■ AVAILABLE DATA
================================
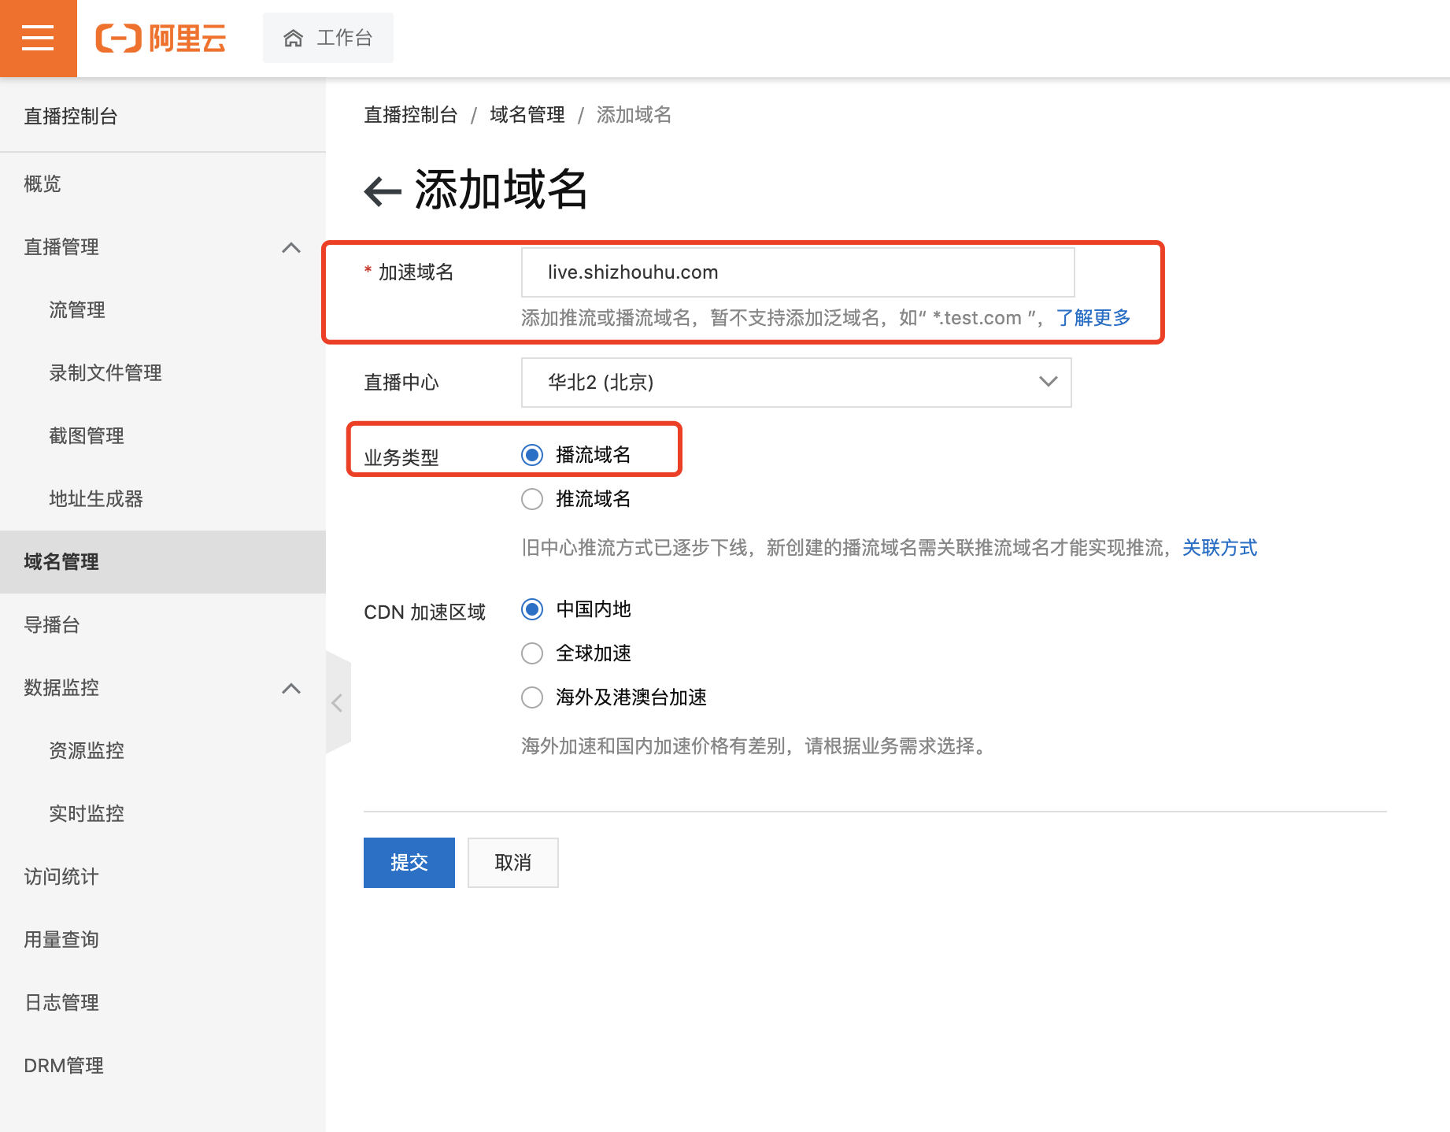Collapse the 直播管理 sidebar section

pos(291,247)
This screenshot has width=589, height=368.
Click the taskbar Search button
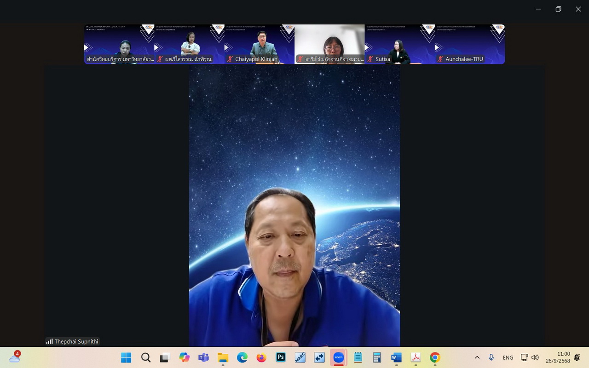coord(145,357)
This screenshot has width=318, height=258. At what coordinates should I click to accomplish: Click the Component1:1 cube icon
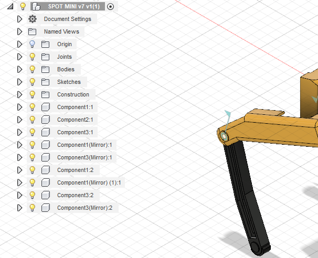click(46, 107)
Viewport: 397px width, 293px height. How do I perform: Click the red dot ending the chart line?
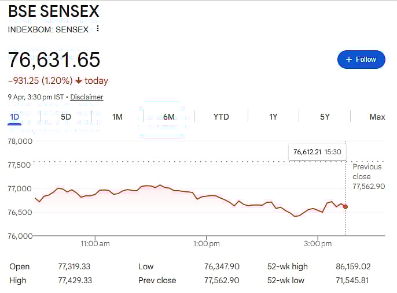point(345,206)
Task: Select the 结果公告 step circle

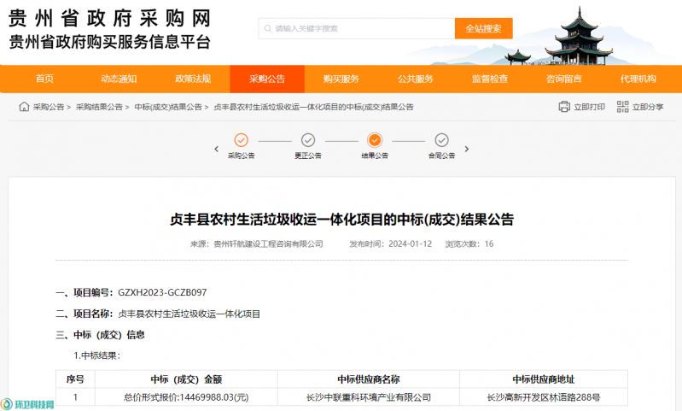Action: coord(375,140)
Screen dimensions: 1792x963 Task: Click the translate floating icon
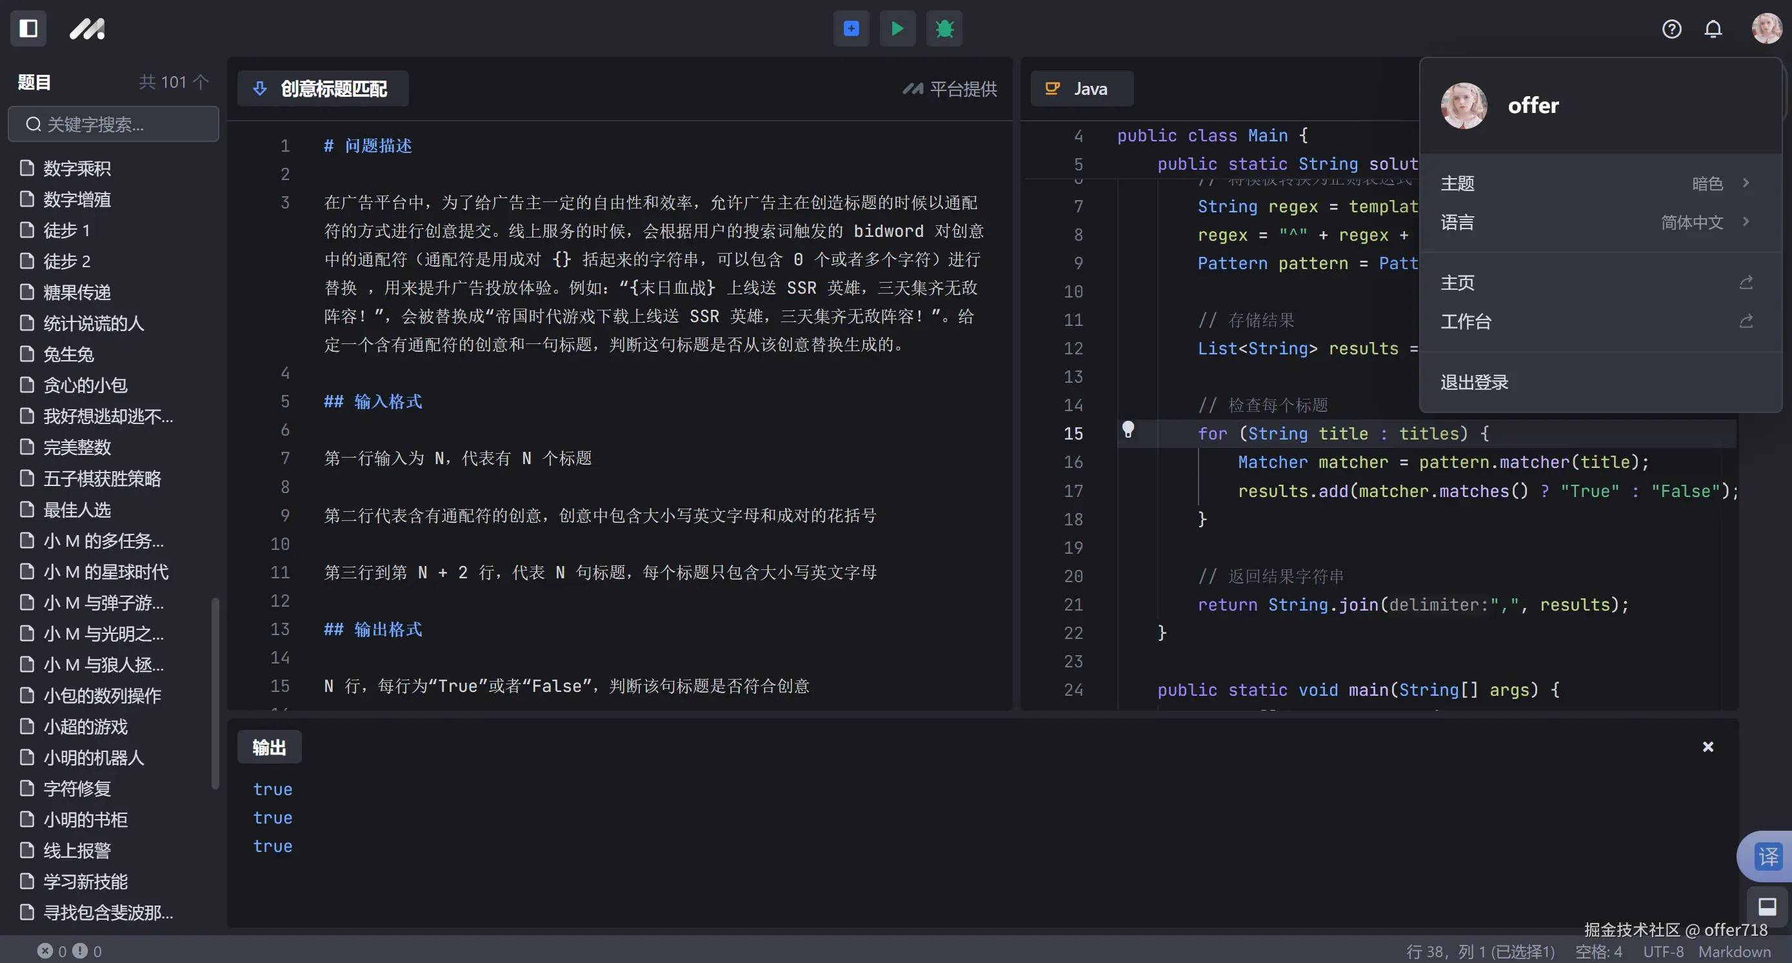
================================
■ PROBLEM STATEMENT
Present every line of the records above as a Markdown table with the columns Row and Text. Number each line in Row, skip blank lines, and omit the pictures.

■ FINAL ANSWER
| Row | Text |
|---|---|
| 1 | Collapse the 直播管理 sidebar section |
| 2 | pos(291,247) |
| 3 | This screenshot has width=589, height=368. |
| 4 | Click the taskbar Search button |
| 5 | coord(145,357) |
| 6 | This screenshot has width=318, height=258. At what coordinates should I click to accomplish: Click the Component1:1 cube icon |
| 7 | click(46, 107) |
| 8 | Viewport: 397px width, 293px height. How do I perform: Click the red dot ending the chart line? |
| 9 | point(345,206) |
| 10 | Task: Select the 结果公告 step circle |
| 11 | Action: coord(375,140) |
| 12 | Screen dimensions: 1792x963 Task: Click the translate floating icon |